▶ **Required tasks**:
- 1) Copy the stretch from "The Banksters ride" through "and Loan scandal." in the passage about banksters, word for word.
- 2) Answer these questions using the passage about banksters:
(a) What is the title of the book William K. Black wrote?
(b) Who interviewed Black?
(c) What mechanism defeats companies' internal checks and balances?
- 3) According to the passage about banksters, why did the term "Banksters" fit the barons of the era before the Great Depression?

▶ **Given passage**:
= = = =

The Banksters ride again.
During the heyday of the market run-up that led to the Great Depression, the last time tycoons hollowed out the economy, a new term was born: Banksters. The veiled reference to the mob aptly described the manner in which the barons of the day used deceit and fraud to accomplish what Capone did with a machine gun. William K. Black conjures up the reference to describe todays "banksters" fleecing the public. Black knows fraud, perhaps better than anyone. He wrote a book with the title “The Best Way to Rob a Bank is to Own One.” Black is the former director of the Institute for Fraud Prevention, and has caught some pretty big fish, including the “Keating five” which touched off the Savings and Loan scandal.
According to Black, the essence of fraud is creating a foundation of trust, then betraying that trust to get something of value. In an interview with Bill Moyers, Black makes it clear that most corporate failures result from calculated dishonesty by those the highest levels. The current meltdown is no different. CEO’s deliberately jacked up bad deals to create record profits and huge bonuses. In fact the bonus system is the mechanism by which companies’ internal checks and balances are defeated. Money buys out the morality.

= = = =

▶ **Extracted data**:

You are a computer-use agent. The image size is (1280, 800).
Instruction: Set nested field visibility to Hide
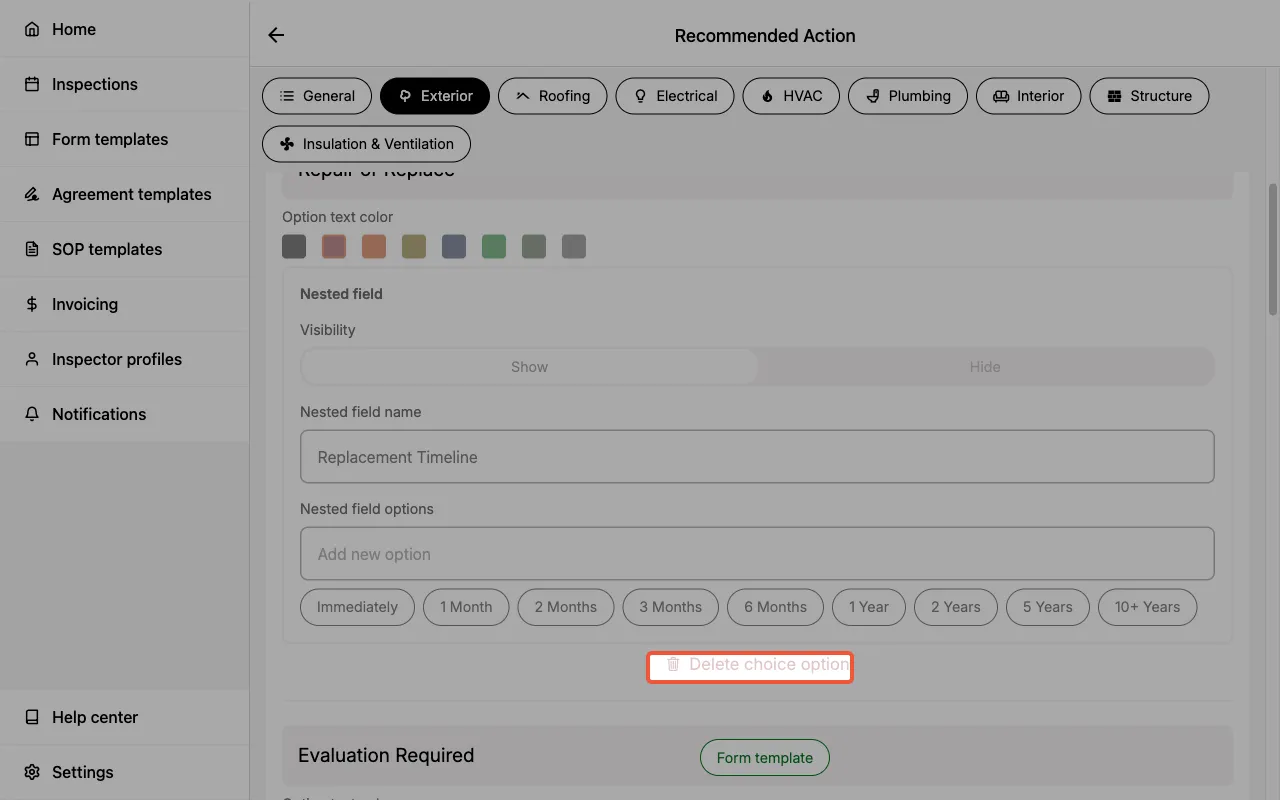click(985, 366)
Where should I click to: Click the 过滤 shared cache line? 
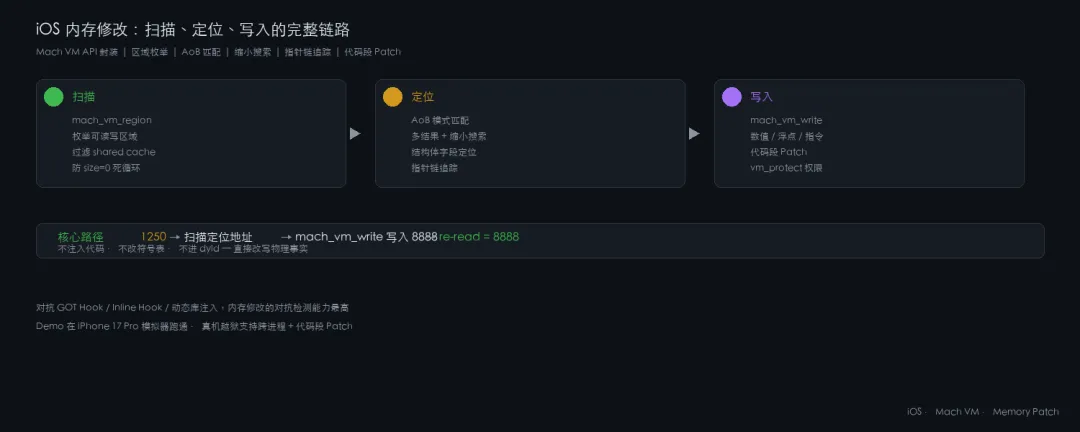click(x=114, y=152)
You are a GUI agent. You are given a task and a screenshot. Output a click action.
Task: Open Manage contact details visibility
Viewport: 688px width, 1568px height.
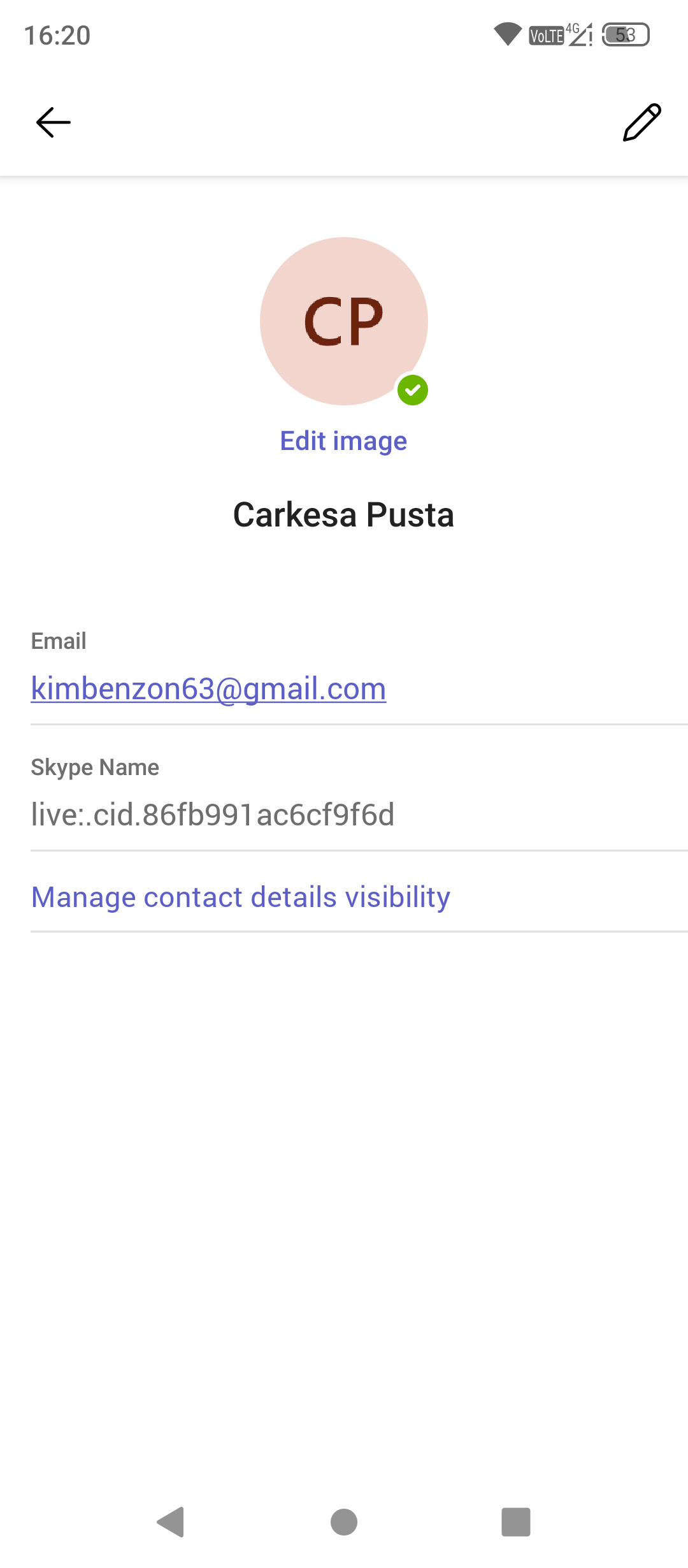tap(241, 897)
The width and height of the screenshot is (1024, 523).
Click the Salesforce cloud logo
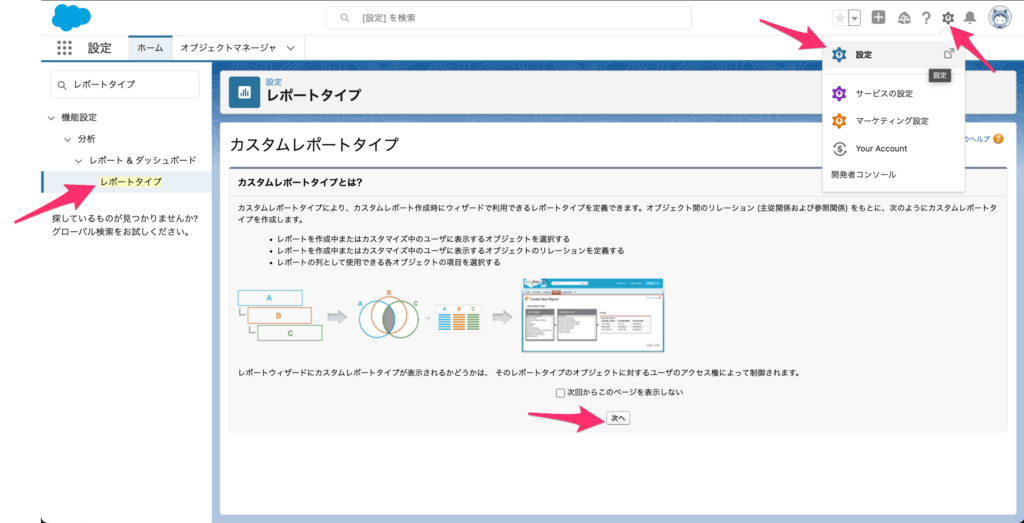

= = = =

▶ **Responses to the tasks**:
- 1)
The Banksters ride again.
During the heyday of the market run-up that led to the Great Depression, the last time tycoons hollowed out the economy, a new term was born: Banksters. The veiled reference to the mob aptly described the manner in which the barons of the day used deceit and fraud to accomplish what Capone did with a machine gun. William K. Black conjures up the reference to describe todays "banksters" fleecing the public. Black knows fraud, perhaps better than anyone. He wrote a book with the title “The Best Way to Rob a Bank is to Own One.” Black is the former director of the Institute for Fraud Prevention, and has caught some pretty big fish, including the “Keating five” which touched off the Savings and Loan scandal.

- 2)
(a) "The Best Way to Rob a Bank is to Own One."
(b) Bill Moyers.
(c) The bonus system.

- 3) The term was a veiled reference to the mob. It fit because those barons used deceit and fraud to accomplish what Capone did with a machine gun.